For over a decade, that more amounted to so-called link building. Why? Because search engines were less sophisticated and came to rely too heavily on one measure of peer reputation: link authority. Even the phrase “the structure of the Web,” as seen in the background literature that explains how that structure is used to calculate the relevance of a page, treats the web as something akin to a natural phenomenon such as a crystal. But it isn’t. Ninety percent of it has been grown by marketers trying to logroll and game their way to better rankings. “Links were a better quality signal when the world didn’t know that they were a signal,” Eric Enge recently wrote. “But, those days are gone.”

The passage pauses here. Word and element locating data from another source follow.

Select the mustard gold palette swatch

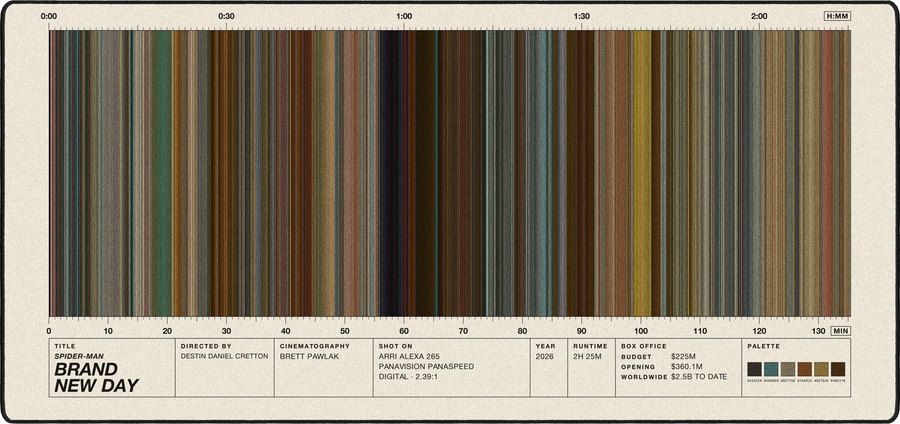pos(821,369)
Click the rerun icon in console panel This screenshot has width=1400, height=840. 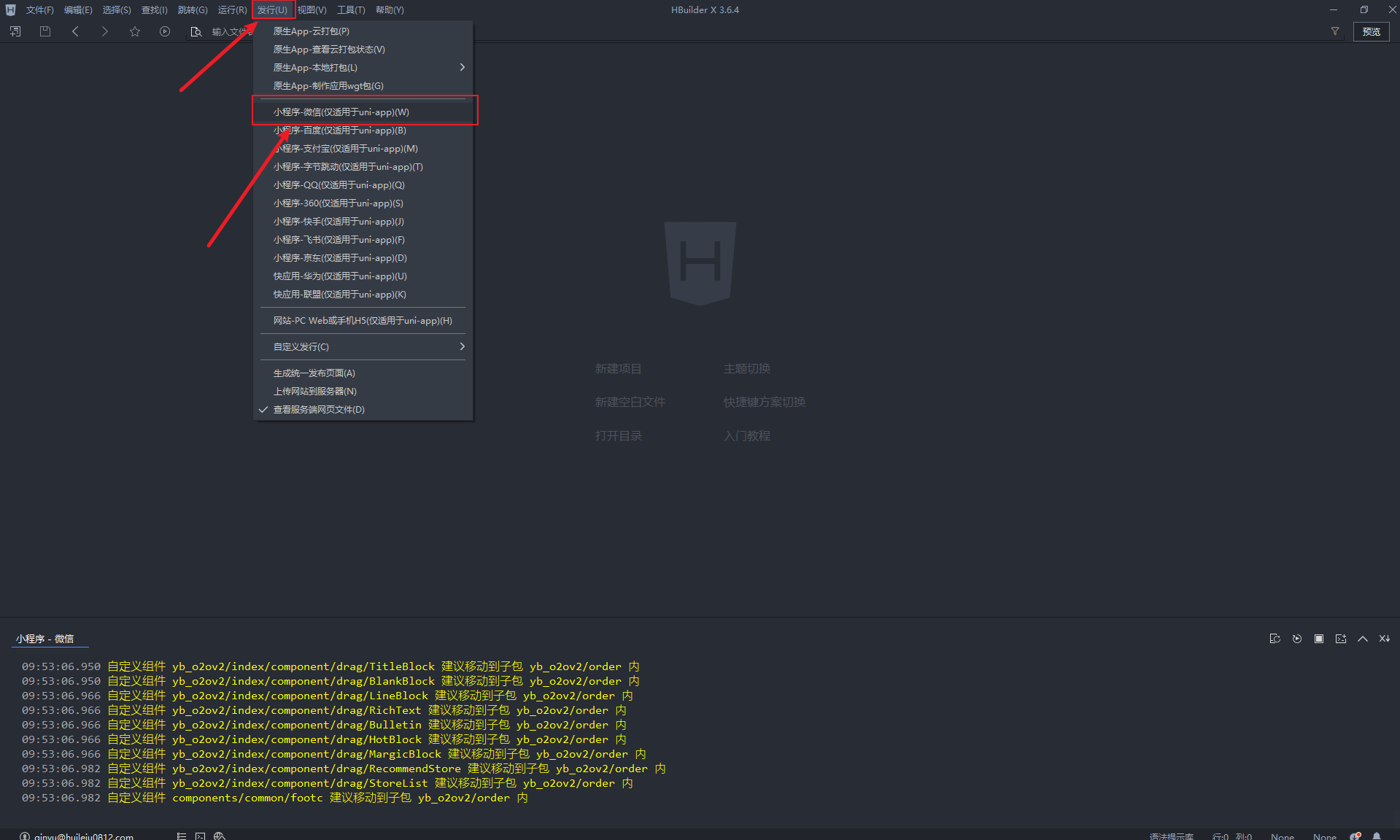[1297, 639]
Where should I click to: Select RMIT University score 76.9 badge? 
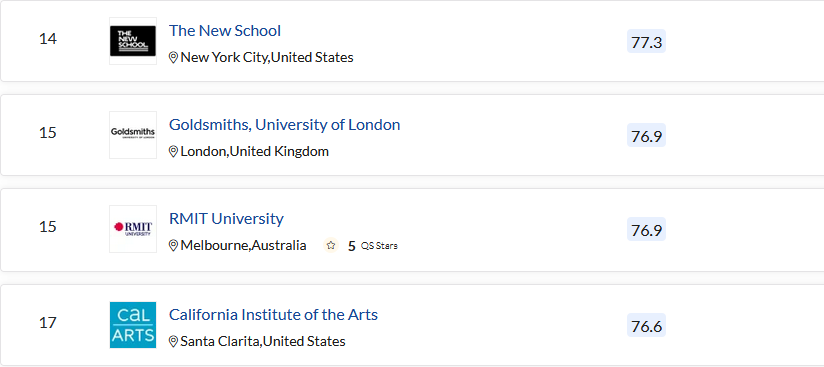[646, 230]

So mix it up. Pursue a visibility strategy cooked up on its own merits, completely independent of how it might affect your search rankings. The fruit of that effort in terms of improved rankings then becomes icing on the cake. As a sample, you could try the following six initiatives in 2012:

  • Produce valuable video content so that people can put a human face to your company and maybe even learn something in the process.
  • Create your business’s Google+ page and hold never-ending conversations about newsworthy events in your business. Maintain a strict ratio of 80 percent content and personality, 20 percent promotion.
  • Try at least two forms of paid digital media (say, Twitter ads and remarketing image ads) that you haven’t used in the past. No form of customer acquisition is truly free, and you can get (non-free) SEO love by upping your overall marketing spend. By increasing your marketing investment, you’ll create more interest, more sharing, and more website usage behaviors that search engines can pick up on and reward you for (indirectly).
  • Replace the old (and scarce) photos with recent photos of you looking smart while you speak to an audience. Post and share them using the newest platforms.
  • Join two new industry associations with the goal of getting you and your company name (and links to them) into a new realm.
  • Pick groups that seem vibrant and friendly enough to allow various forms of social sharing and mentions to come about naturally.
  • Put a LinkedIn maintenance day into your calendar monthly. Learn to use more of the advanced features.

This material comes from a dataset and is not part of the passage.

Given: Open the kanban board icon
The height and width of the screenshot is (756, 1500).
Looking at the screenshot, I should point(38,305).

All of the above has to be about something – if not about your products or company, then what? Well, something. Empty self-promotion is tedious. Follow Hugh McLeod’s dictum and work on creating social objects. Whether they are cartoons, new and original takes on something, or personal photos with charm, these social objects have to be remarkable enough to share.

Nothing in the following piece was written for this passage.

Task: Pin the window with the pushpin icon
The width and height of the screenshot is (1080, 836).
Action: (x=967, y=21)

Am I merely stating the obvious? Actually, I’m swimming against the mainstream tide of mediocre SEO, where the din of “just pay a company to write and scrape articles so that you have enough keyword-rich material to feed to search engines” convinces many business owners that they should align their companies with just that type of mediocrity. Would you (non-ironically) put a velvet Elvis in your dining room? Then why put that kind of junk on your company site? There is no cloaking this stuff anymore. People can see it.

Any visibility tactic in which you decide to invest should provide you with multiple benefits. The bonus for companies that do all these things while their competitors lazily buy a few links from phony blogs is – yes – ranking better in tomorrow’s search engines without having to chase the algorithm du jour.

Real Marketing vs. Boondoggles

It’s 2012, not 2002 – time to move on from the sad grey zone of trumped-up busywork, algorithm-chasing, and voodoo. You can spend a lot of cash on this for very little result. With a hat tip to the great Jill Whalen, your bottom line may improve if you avoid these boondoggles. They made sense in a narrow window of time when users and marketers accepted the limitations of a conversation that resembled a keyword-spraying confab with a possessed psycho. Now, it’s smarter to move to the edges. Either cover the basic best practices better, or step up your output in the exciting new realms of visibility, sociability, transparency, and trust.